Running shell commands

Download and compile using your Dockerfile

Many KBase apps wrap third-party tools with commandline interfaces. You can compile these programs for your app by entering the build commands in your Dockerfile. For example, FastANI compiles and installs with this series of commands:

# Fetch and compile FastANI
RUN git clone https://github.com/ParBLiSS/FastANI.git /opt/FastANI \
    && cd /opt/FastANI \
    && git checkout tags/v1.0 -b v1.0 \
    && ./bootstrap.sh \
    && ./configure \
    && make
# Place FastANI in the PATH for the docker user
RUN ln -s $(readlink -f ./fastANI) /usr/local/bin/fastANI

Some things to note:

  • Be sure to check out a specific version tag or commit so that your app doesn’t receive unexpected, possibly broken updates

  • Put this code high up in your Dockerfile, above where your app gets initialized, so that it gets cached and doesn’t have to re-run every time you change your app

  • You can place commands in the directory /kb/deployment/bin/, and it will automatically get added to your container’s $PATH

Invoking the command in Python

You can use the subprocess package to invoke commands from within python.

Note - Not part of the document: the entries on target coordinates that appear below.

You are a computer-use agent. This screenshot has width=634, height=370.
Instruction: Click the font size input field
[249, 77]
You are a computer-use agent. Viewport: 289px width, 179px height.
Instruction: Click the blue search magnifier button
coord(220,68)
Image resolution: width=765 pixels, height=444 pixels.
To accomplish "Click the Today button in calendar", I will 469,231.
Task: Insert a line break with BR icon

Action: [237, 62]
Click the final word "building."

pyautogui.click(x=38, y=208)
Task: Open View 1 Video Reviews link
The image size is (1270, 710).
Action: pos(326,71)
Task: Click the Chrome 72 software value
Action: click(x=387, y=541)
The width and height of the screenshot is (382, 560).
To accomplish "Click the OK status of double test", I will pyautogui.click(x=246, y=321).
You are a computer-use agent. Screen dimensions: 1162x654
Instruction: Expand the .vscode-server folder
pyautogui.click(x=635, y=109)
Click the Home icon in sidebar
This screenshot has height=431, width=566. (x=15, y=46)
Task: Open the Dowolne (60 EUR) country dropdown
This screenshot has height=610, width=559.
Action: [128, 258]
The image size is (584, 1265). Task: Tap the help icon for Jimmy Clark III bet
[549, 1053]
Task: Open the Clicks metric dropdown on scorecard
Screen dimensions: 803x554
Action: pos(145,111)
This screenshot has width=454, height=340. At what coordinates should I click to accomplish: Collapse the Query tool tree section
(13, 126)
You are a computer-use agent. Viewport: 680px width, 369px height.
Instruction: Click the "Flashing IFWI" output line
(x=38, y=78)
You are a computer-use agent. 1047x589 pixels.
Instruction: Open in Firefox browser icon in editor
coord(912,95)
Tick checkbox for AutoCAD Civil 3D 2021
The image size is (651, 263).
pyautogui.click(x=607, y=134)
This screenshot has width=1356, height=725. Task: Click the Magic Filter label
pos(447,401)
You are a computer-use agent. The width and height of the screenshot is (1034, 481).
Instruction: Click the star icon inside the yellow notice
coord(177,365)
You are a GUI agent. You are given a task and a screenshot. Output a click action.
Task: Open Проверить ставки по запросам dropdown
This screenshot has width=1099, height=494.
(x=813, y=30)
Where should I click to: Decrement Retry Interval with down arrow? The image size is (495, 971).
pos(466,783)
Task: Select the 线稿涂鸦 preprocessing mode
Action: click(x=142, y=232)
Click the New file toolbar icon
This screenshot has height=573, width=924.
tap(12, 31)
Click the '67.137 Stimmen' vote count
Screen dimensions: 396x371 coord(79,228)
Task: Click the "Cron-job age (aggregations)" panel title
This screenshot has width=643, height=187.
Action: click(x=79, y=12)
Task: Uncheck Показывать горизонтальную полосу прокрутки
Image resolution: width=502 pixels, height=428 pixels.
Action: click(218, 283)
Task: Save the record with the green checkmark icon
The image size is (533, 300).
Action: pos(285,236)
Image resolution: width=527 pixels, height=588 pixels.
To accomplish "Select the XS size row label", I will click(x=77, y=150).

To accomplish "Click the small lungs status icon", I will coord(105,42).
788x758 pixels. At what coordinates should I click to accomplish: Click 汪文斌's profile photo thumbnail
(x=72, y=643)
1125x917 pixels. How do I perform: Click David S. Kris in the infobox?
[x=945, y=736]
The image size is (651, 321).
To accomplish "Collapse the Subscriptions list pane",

The following example from the kb_quast repository demonstrates how to do (and document) this well with Python.

def run_quast_exec(self, outdir, filepaths, labels, skip_glimmer=False):
    threads = psutil.cpu_count() * self.THREADS_PER_CORE
    # DO NOT use genemark instead of glimmer, not open source
    # DO NOT use metaQUAST, uses SILVA DB which is not open source
    cmd = ['quast.py', '--threads', str(threads), '-o', outdir, '--labels', ','.join(labels),
           '--glimmer', '--contig-thresholds', '0,1000,10000,100000,1000000'] + filepaths

    if skip_glimmer:
        self.log('skipping glimmer due to large input file(s)')
        cmd.remove('--glimmer')

    self.log('running QUAST with command line ' + str(cmd))
    retcode = _subprocess.call(cmd)
    self.log('QUAST return code: ' + str(retcode))
    if retcode:
        # can't actually figure out how to test this. Give quast garbage it skips the file.
        # Give quast a file with a missing sequence it acts completely normally.
        raise ValueError('QUAST reported an error, return code was ' + str(retcode))
    # quast will ignore bad files and keep going, which is a disaster for
    # reproducibility and accuracy if you're not watching the logs like a hawk.
    # for now, use this hack to check that all files were processed. Maybe there's a better way.
    files_proc = len(open(_os.path.join(outdir, 'report.tsv'), 'r').readline().split('\t')) - 1
    files_exp = len(filepaths)
    if files_proc != files_exp:
        err = ('QUAST skipped some files - {} expected, {} processed.'
               .format(files_exp, files_proc))
        self.log(err)